- Home
- Play books
- Cisco Duo - Block IP
Cisco Duo - Block IP
In this page
Playbook Description
This playbook investigates and blocks suspicious IP addresses by analyzing user behavior, checking IP reputation, and taking appropriate actions to mitigate potential security risks.
MITRE D3FEND mapping
| Tactics | Techniques | Sub-techniques |
|---|---|---|
| Isolate (D3 - Isolate) | D3 - NI | Network Traffic Filtering (D3 - NTF) |
Playbook input type
Alert
Prerequisites
- Cisco Duo configuration - Need to connect Cisco Duo using HMAC connection with Integration and secret key.
Dependencies
Extensions - Cisco Duo
- ciscoduo_updatePolicy
- ciscoduo_createPolicy
- ciscoduo_retrievePolicies
- ciscoduo_retrievePolicyById
Utility functions:
- utility_extractFieldFromList
- utility_appendValues
- utility_filterAndMatchEvents
Connections
Cisco Duo connection - Need to connect Cisco Duo using Integration Key, Secret Key and API Hostname.
Sub playbooks
- Cisco Duo - Add user to group
Execution workflow
Investigation:
- Executes the "Cisco Duo - Add user to group" sub-playbook.
Decision logic:
- Proceeds to remediation based on the following conditions:
- Related investigation findings are present.

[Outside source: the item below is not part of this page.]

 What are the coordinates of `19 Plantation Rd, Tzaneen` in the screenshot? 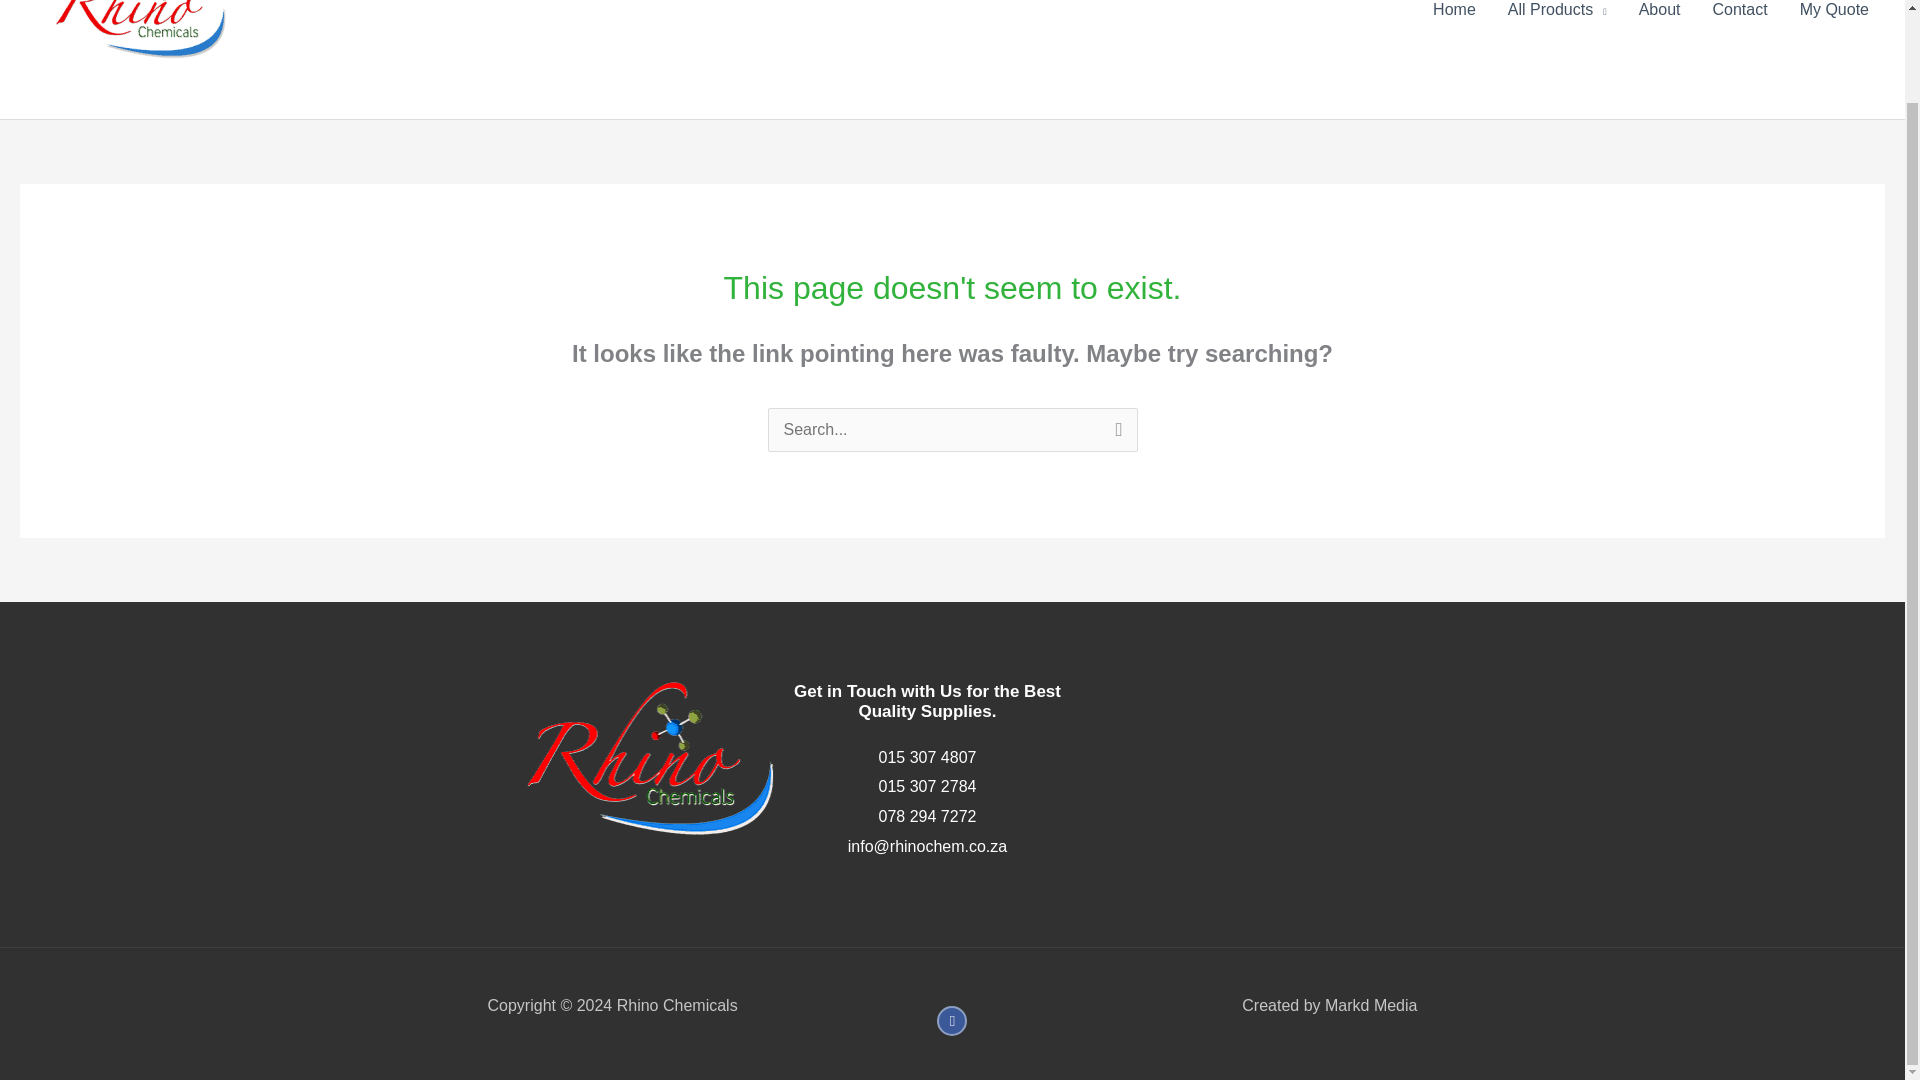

- If no malicious indicators are confirmed, the playbook ends with no further actions.
Remediation:
- Retrieves all policies.
- Checks if the block IP policy already exists.

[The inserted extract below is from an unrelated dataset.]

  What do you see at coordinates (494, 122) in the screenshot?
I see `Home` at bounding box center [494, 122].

- Checks whether policy exists.
- Builds the policy section.
- Creates the block IP policy.
Post execution procedure
- Review the blocked IP address to ensure no legitimate traffic was affected.

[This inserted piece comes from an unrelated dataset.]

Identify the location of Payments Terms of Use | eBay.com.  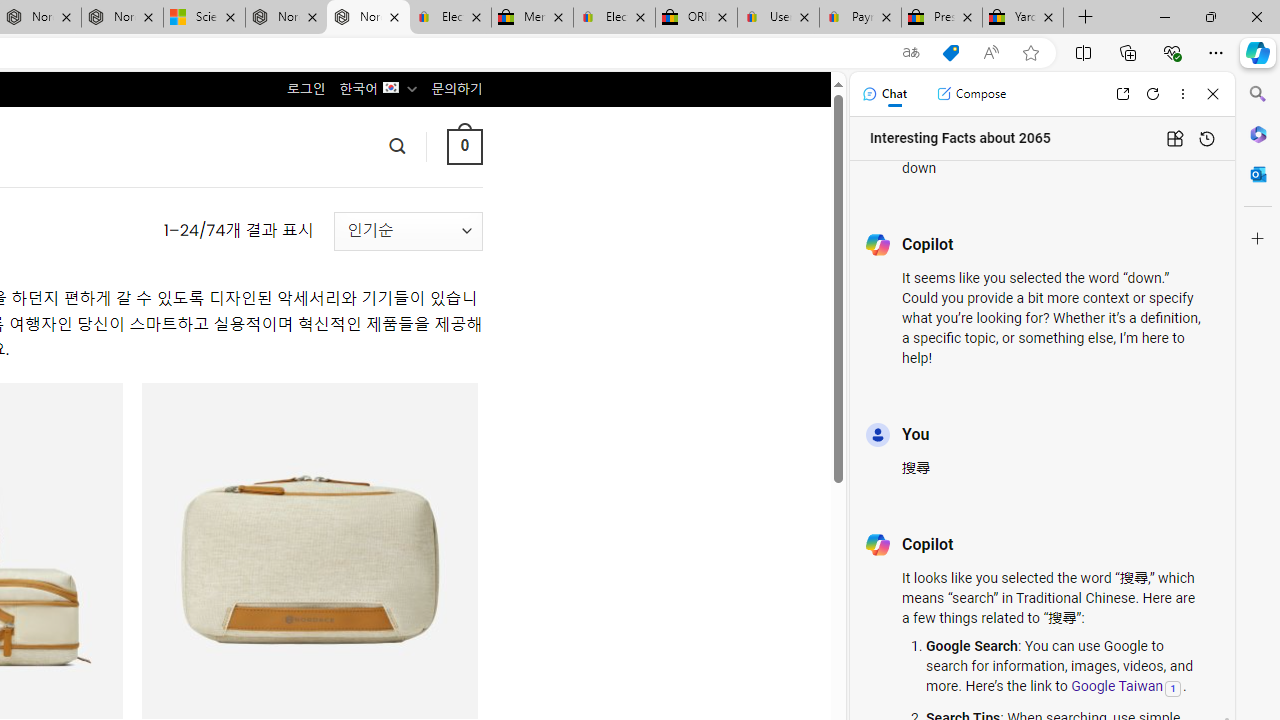
(860, 18).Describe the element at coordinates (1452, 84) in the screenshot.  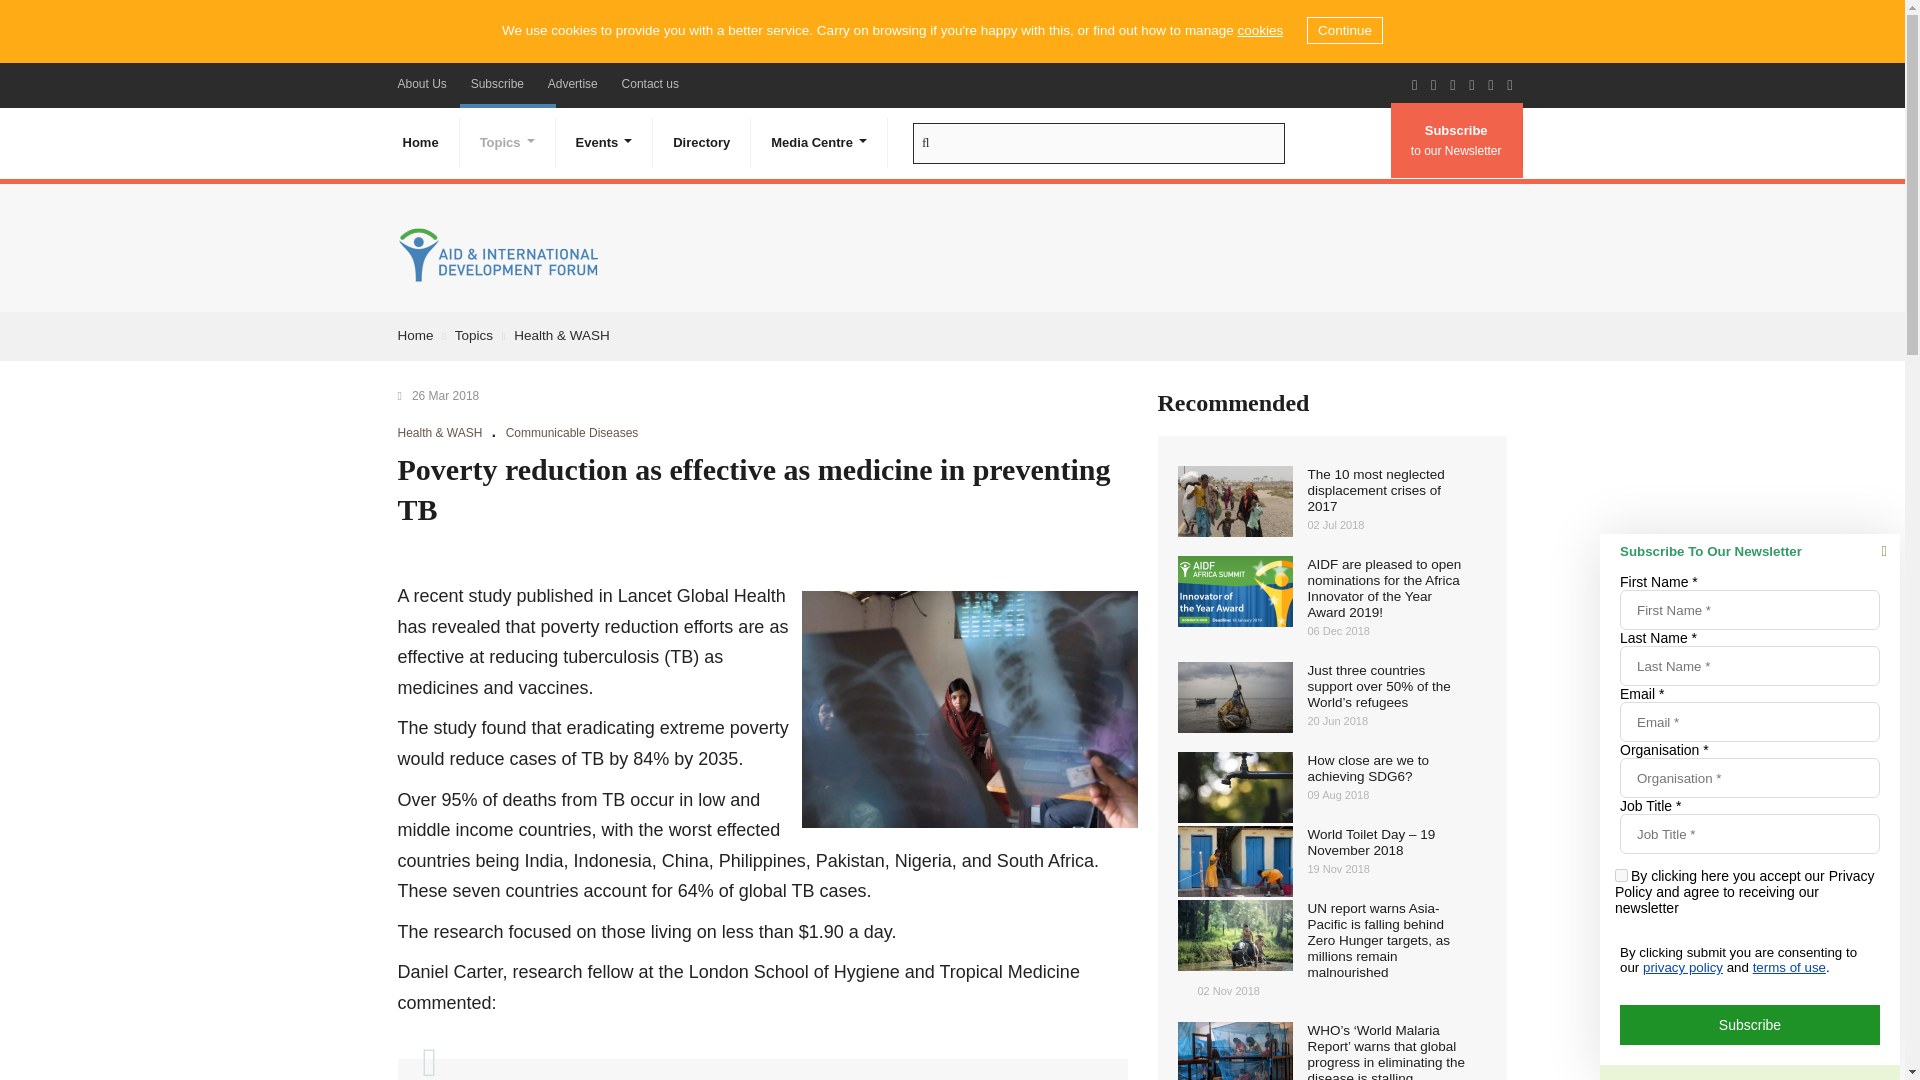
I see `Linkedin` at that location.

- Verify that the block IP policy was successfully created or updated in Cisco Duo.
- Monitor for any bypass attempts from alternate IP addresses by the same threat actor.
- Review the IP block policy periodically and remove entries that are no longer relevant.
- Investigate the source of the blocked IP for additional threat intelligence.